This project seeks to understand the defining features of the American Frontier by identifying “frontier language” and its persistence over time through natural language processing and machine learning. The main difficulties with this project lie primarily with 2 tasks: Firstly, having to handle a dataset of such a large size (in excess of 1,200 lengthy text documents); Secondly, the possibility of not finding any natural language processing algorithm which, out of the box, can analyze the data and instead having to heavily modify either the algorithm or our data in order to obtain our analyses.
- Jean P. Vazquez
- Kevin Chen
- Zhiwei Tang
Our data consisted of two historical datasets: Frederick Jackson Turner’s speeches from http://xroads.virginia.edu/~hyper/turner/, a folder containing the histories of several hundred U.S. counties organized by state from www.dropbox.com/county-histories as well as two modern datasets to compare with the historical datasets consisting of presidential nominees nomination acceptance speeches and political party platforms from https://www.presidency.ucsb.edu/documents. In order to use the dataset, however, several steps had to be taken. First, all the files were converted into .txt format, which the county histories files already were in, but all others required conversion into this.
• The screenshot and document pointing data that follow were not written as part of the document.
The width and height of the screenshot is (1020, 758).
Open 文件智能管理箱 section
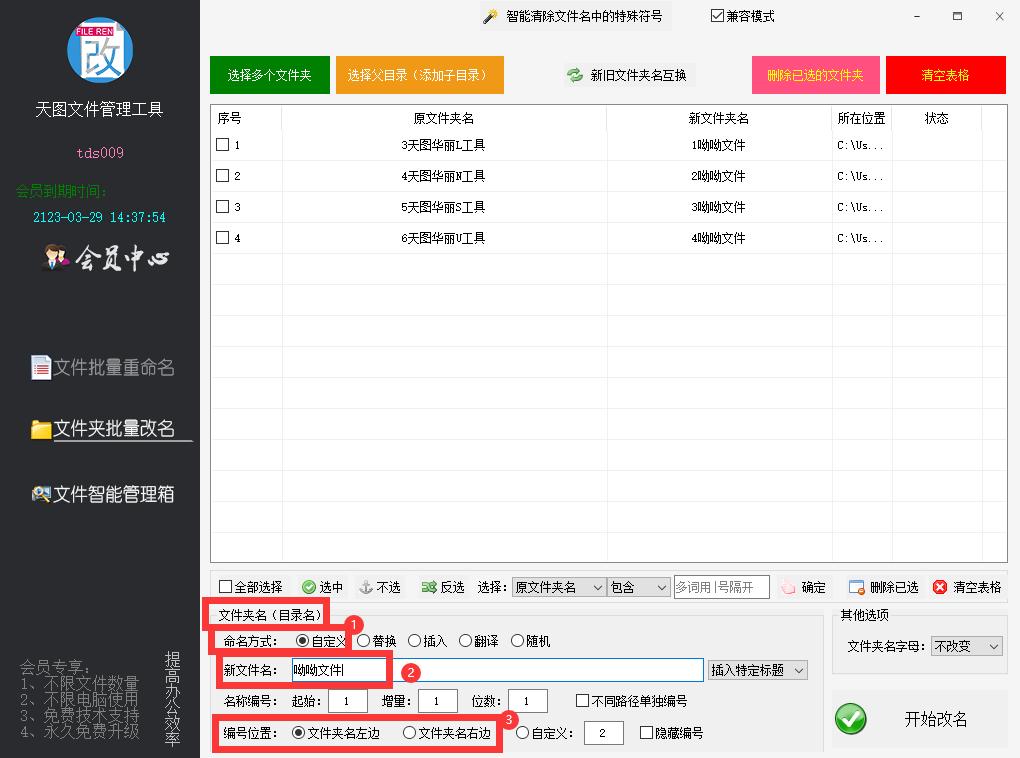point(103,494)
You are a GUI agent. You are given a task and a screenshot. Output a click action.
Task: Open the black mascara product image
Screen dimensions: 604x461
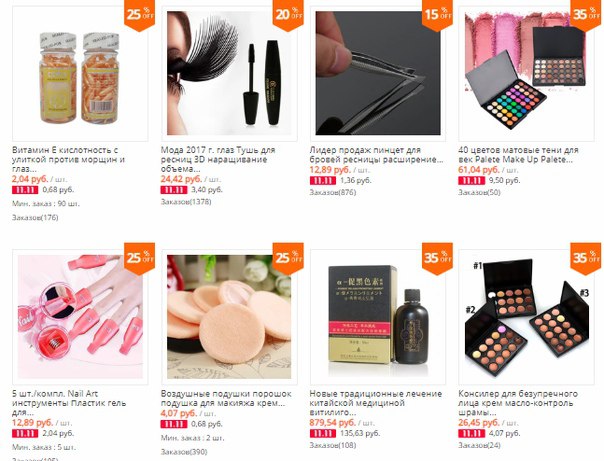coord(229,73)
Following this, several preprocessing steps were taken to streamline the reading process; all punctuation marks and special characters were filtered out. Lastly, each individual text was compacted such that there was no distinction between different lines or sentences, only separate words.
The project was divided into two separate phases. The original first phase consisted of finding as many “frontier words” as possible within the historical datasets provided; which are words that are much more frequently spoken by “frontier-esque” persons and, as such, would serve as the basis for the second phase of this project, wherein the change of “frontier-esque” behavior over time would be measured. However, several attempts were made using unsupervised machine learning algorithms in order to find these words to extremely limited success. Additionally, consulting with Dr. Lapets about the attempts made to find words given a theme such as “frontier” only confirmed the information inferred from the previous results, that no machine learning or natural language processing algorithm would yield any results unless the method was supervised and very heavily modified. As such, instead of attempting to find words, the project focus was shifted immediately towards the second phase thanks to a list of “frontier words” given by the project head, Dr. Martin Fitzsbein. The second phase consists of then using the “frontier words” found in the first phase of the project in order to place candidates on a continuum based on how “frontier-esque” they are determined to be. In order to determine the “frontierness” of a candidate, three separate methods were applied across both historical datasets: term frequency analysis, a tf-idf score analysis, and what was dubbed “near word association”.